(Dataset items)
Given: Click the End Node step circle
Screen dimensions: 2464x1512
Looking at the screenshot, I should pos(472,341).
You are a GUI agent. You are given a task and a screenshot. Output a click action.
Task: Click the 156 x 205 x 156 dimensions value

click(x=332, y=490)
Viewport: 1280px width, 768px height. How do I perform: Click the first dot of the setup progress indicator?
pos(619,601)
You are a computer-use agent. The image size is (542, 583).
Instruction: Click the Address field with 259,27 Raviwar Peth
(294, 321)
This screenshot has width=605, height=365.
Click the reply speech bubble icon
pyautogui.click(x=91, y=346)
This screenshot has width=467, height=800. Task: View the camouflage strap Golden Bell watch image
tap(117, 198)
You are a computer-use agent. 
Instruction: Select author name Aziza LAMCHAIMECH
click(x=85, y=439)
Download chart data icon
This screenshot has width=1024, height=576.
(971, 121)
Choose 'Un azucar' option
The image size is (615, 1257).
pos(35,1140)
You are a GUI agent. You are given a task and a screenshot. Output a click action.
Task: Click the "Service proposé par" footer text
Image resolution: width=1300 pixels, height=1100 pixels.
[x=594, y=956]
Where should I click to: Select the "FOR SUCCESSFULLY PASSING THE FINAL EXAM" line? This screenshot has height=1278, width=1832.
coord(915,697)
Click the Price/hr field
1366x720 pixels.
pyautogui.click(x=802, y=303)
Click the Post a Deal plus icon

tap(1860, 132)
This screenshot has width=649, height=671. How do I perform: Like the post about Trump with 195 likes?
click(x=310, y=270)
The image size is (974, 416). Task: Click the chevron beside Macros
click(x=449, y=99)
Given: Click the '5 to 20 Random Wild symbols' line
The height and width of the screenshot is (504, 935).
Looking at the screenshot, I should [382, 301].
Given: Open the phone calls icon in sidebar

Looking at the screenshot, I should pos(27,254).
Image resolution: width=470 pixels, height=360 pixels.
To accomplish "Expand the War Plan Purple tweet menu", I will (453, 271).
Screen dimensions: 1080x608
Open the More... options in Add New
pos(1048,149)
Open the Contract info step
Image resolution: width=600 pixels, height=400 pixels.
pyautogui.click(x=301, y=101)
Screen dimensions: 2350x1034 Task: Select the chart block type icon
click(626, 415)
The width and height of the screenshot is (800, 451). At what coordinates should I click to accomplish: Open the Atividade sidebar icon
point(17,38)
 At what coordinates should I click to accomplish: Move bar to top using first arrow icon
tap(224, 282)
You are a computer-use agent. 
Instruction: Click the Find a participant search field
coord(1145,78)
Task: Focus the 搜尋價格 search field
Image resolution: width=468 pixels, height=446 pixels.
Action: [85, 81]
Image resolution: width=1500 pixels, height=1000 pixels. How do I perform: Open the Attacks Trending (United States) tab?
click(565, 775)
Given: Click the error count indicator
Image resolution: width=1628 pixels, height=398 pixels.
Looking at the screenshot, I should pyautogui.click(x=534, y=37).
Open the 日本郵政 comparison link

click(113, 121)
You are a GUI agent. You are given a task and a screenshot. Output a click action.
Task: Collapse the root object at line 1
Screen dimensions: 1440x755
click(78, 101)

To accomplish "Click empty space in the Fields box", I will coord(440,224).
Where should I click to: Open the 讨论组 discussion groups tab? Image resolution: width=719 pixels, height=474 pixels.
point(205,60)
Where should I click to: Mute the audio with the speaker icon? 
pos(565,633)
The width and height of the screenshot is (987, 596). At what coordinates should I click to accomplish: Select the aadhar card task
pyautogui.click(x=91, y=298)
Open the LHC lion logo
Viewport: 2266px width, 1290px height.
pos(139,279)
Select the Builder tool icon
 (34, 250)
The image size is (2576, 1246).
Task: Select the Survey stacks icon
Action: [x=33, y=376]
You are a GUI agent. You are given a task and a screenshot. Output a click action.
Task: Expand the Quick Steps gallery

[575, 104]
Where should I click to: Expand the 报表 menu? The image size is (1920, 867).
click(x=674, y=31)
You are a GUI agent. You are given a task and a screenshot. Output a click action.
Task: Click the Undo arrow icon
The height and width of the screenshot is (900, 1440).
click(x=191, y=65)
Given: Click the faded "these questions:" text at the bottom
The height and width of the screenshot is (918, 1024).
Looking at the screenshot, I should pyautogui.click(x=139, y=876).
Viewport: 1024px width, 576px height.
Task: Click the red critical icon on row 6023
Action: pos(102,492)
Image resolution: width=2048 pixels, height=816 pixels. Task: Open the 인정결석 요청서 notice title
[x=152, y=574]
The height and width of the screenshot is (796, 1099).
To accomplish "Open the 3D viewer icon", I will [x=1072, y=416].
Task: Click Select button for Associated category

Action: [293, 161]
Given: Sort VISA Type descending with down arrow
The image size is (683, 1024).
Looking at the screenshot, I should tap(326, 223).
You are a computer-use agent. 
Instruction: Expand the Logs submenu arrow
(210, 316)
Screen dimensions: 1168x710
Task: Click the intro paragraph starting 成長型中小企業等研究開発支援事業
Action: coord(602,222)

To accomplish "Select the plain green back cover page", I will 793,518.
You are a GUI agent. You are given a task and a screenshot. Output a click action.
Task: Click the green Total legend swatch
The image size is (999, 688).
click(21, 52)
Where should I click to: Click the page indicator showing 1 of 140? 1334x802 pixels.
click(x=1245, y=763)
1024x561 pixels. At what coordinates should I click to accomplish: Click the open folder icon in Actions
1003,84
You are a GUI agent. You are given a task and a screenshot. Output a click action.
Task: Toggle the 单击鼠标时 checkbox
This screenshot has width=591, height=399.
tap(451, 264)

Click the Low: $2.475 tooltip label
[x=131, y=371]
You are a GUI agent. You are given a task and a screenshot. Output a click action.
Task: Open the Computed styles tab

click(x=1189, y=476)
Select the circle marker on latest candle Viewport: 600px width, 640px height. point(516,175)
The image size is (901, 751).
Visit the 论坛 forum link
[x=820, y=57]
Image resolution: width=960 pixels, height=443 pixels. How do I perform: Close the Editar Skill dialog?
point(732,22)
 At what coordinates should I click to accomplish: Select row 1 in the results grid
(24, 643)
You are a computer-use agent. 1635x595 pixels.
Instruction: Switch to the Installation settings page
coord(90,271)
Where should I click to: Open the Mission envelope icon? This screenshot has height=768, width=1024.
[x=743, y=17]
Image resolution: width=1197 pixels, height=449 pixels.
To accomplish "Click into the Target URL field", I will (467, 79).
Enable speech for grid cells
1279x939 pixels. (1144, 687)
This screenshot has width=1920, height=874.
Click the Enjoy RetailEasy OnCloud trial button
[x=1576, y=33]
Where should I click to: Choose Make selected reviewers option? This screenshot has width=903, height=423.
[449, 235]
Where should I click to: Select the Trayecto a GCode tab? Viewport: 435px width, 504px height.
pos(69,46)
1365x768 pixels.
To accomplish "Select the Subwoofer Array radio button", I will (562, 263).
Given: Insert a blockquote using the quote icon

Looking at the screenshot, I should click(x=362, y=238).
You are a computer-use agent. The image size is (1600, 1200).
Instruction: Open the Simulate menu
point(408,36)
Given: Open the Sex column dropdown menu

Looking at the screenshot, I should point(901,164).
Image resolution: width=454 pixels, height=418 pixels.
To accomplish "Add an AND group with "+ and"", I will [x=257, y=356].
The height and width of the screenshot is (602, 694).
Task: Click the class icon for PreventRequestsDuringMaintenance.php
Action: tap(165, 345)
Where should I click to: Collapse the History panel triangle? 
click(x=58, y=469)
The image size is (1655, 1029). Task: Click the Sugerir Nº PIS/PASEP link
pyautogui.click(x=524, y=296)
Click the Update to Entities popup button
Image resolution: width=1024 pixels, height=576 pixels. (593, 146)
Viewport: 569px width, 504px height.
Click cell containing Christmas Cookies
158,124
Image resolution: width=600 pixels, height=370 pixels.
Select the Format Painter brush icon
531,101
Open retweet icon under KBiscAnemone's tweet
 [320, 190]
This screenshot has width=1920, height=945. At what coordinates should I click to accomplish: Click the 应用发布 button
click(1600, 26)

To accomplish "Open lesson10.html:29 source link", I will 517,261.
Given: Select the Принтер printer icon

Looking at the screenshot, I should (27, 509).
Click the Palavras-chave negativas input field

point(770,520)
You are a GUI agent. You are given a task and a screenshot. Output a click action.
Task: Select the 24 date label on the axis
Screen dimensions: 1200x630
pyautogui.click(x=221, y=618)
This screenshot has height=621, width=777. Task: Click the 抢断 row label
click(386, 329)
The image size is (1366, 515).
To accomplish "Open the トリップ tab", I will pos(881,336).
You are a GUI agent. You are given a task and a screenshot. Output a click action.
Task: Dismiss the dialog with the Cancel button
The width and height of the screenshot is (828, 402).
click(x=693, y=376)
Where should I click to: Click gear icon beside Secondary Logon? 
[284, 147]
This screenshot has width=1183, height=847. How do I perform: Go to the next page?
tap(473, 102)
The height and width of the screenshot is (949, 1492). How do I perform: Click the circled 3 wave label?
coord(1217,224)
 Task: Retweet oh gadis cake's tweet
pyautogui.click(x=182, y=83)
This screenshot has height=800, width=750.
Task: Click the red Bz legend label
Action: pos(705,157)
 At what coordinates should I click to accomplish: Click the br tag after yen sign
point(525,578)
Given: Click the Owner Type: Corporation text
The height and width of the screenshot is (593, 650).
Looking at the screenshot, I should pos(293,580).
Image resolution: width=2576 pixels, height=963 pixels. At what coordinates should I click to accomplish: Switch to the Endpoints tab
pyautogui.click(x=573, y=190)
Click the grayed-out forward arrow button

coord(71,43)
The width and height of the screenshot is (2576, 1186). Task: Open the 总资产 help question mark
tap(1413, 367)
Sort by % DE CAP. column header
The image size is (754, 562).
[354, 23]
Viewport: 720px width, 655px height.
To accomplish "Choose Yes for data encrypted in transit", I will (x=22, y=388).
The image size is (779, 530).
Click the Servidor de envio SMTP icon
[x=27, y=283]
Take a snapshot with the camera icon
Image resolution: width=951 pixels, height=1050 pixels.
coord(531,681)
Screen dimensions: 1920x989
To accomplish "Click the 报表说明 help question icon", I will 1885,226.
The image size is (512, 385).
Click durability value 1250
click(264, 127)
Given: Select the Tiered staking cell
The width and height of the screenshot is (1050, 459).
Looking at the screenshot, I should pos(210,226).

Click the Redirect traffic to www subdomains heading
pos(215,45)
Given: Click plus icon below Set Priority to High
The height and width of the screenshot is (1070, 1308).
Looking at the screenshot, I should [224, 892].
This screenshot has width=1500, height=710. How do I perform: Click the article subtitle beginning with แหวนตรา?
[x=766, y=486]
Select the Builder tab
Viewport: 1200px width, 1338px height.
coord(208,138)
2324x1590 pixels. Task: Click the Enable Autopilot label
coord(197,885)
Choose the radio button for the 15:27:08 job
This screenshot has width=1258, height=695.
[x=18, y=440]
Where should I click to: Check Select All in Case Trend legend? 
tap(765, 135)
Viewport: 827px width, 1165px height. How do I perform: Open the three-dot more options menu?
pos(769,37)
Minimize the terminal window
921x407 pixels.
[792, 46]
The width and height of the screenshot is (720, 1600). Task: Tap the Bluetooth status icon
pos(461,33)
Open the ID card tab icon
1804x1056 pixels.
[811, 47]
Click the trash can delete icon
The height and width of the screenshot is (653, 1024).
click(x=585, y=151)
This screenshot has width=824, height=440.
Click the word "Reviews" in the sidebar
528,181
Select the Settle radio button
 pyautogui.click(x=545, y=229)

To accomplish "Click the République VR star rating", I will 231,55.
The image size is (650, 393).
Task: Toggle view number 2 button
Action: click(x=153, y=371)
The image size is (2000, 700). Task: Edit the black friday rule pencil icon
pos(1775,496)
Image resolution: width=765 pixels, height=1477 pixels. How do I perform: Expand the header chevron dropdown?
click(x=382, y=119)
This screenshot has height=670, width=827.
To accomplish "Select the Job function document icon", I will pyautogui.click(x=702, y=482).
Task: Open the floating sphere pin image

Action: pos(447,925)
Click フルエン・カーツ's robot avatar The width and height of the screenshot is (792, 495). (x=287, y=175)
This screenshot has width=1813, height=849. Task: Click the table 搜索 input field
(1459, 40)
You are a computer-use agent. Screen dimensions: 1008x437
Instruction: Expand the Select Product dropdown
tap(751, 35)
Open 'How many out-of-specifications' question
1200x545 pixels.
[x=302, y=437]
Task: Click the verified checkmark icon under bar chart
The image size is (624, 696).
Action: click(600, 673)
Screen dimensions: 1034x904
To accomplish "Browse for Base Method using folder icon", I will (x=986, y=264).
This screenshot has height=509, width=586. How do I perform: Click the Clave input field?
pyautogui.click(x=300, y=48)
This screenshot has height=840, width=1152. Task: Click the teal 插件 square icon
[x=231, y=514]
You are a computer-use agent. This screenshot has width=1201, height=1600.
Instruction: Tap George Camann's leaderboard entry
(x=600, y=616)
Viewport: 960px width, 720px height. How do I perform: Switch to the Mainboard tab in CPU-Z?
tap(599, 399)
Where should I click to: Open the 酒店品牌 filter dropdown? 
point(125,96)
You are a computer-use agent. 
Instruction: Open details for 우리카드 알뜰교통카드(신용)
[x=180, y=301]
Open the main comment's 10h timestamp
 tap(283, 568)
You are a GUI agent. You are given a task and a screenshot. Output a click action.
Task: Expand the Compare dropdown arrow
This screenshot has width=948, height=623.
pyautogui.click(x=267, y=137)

→ About this exercise
Out of the data above, transcribe exactly and only the lines starting with the line that has "This screenshot has height=670, width=827." and going on through the line that has "You are a computer-use agent. Screen", both included.

→ Answer to this problem
This screenshot has height=670, width=827.
To accomplish "Select the Job function document icon", I will pyautogui.click(x=702, y=482).
Task: Open the floating sphere pin image

Action: pos(447,925)
Click フルエン・カーツ's robot avatar The width and height of the screenshot is (792, 495). (x=287, y=175)
This screenshot has width=1813, height=849. Task: Click the table 搜索 input field
(1459, 40)
You are a computer-use agent. Screen dimensions: 1008x437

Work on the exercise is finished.